Activity
Starting with the opening line of the entries below, transcribe each line exactly up to and including the one that has "This screenshot has width=1519, height=784."; pictures are not copied.

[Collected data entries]
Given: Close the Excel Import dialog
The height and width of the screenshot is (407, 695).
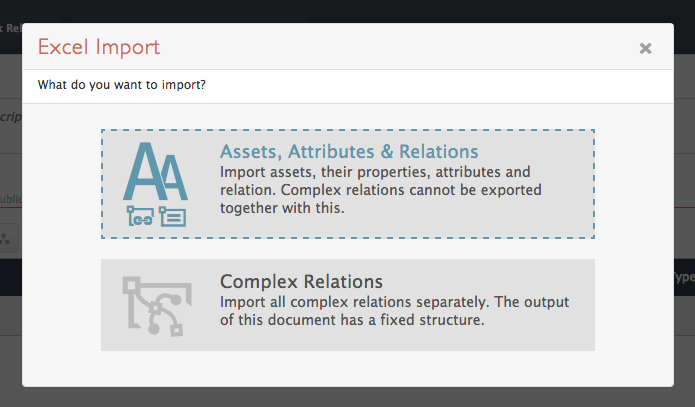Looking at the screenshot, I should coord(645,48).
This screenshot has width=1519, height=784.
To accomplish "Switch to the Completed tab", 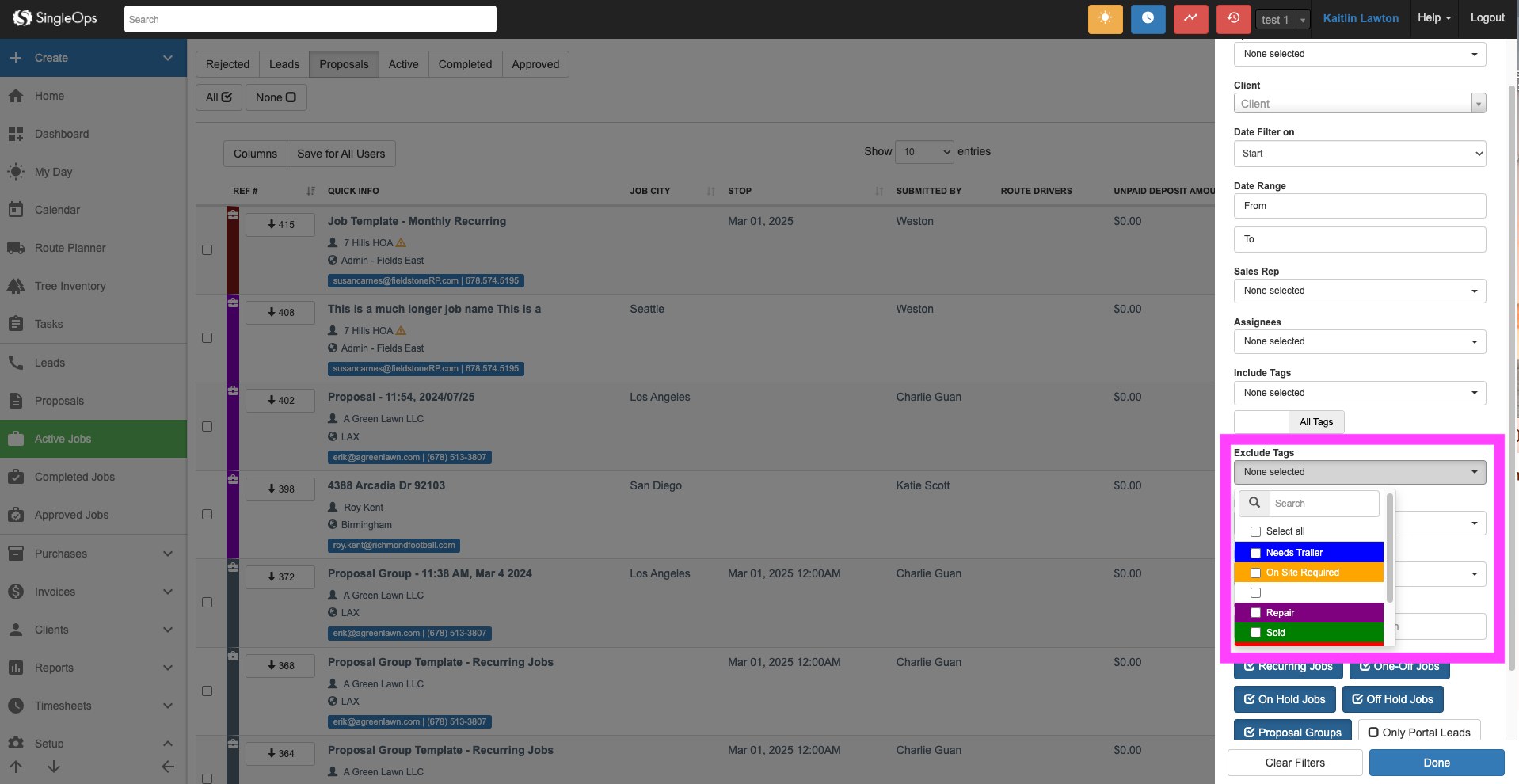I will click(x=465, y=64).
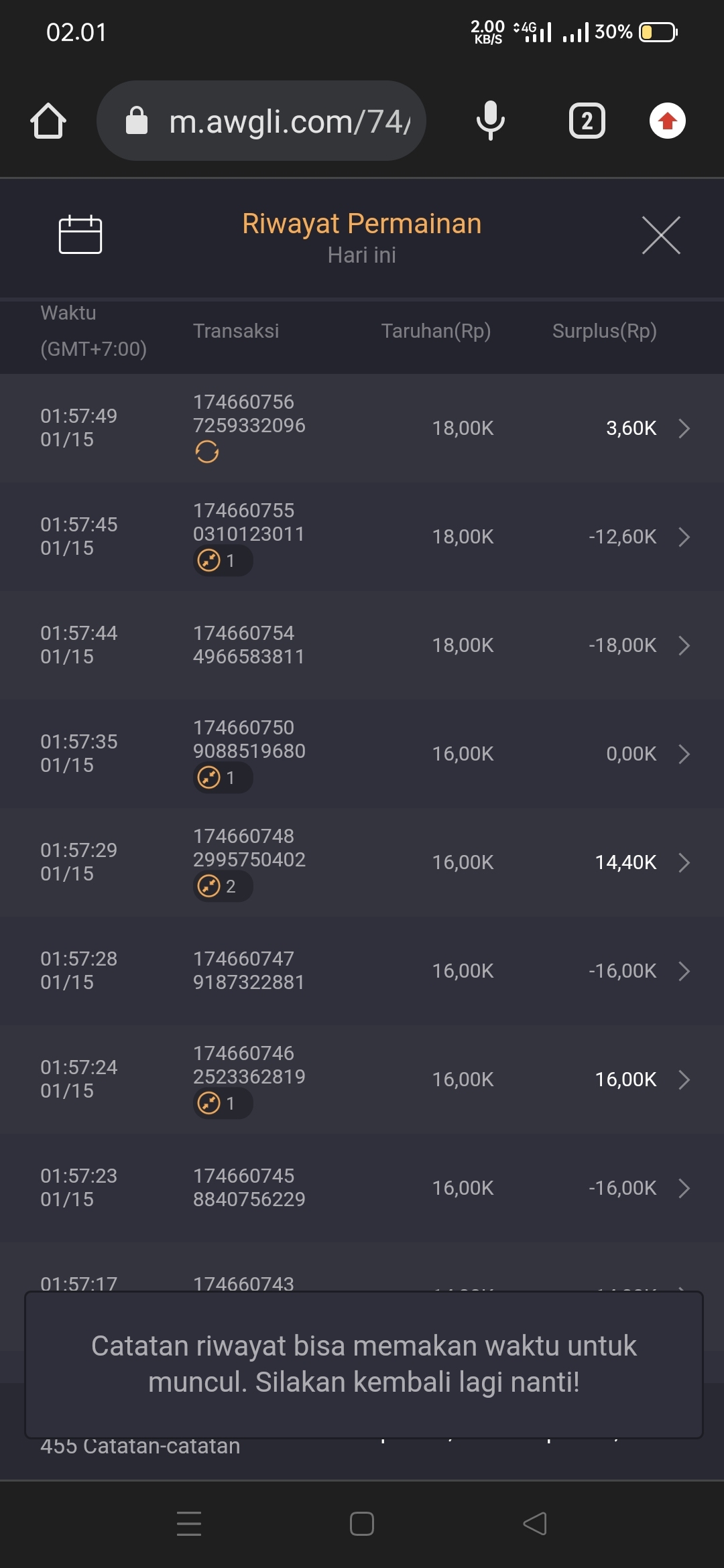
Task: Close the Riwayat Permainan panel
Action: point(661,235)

Answer section
Given: Close the Excel Import dialog
The height and width of the screenshot is (407, 695).
Looking at the screenshot, I should coord(645,48).
This screenshot has width=1519, height=784.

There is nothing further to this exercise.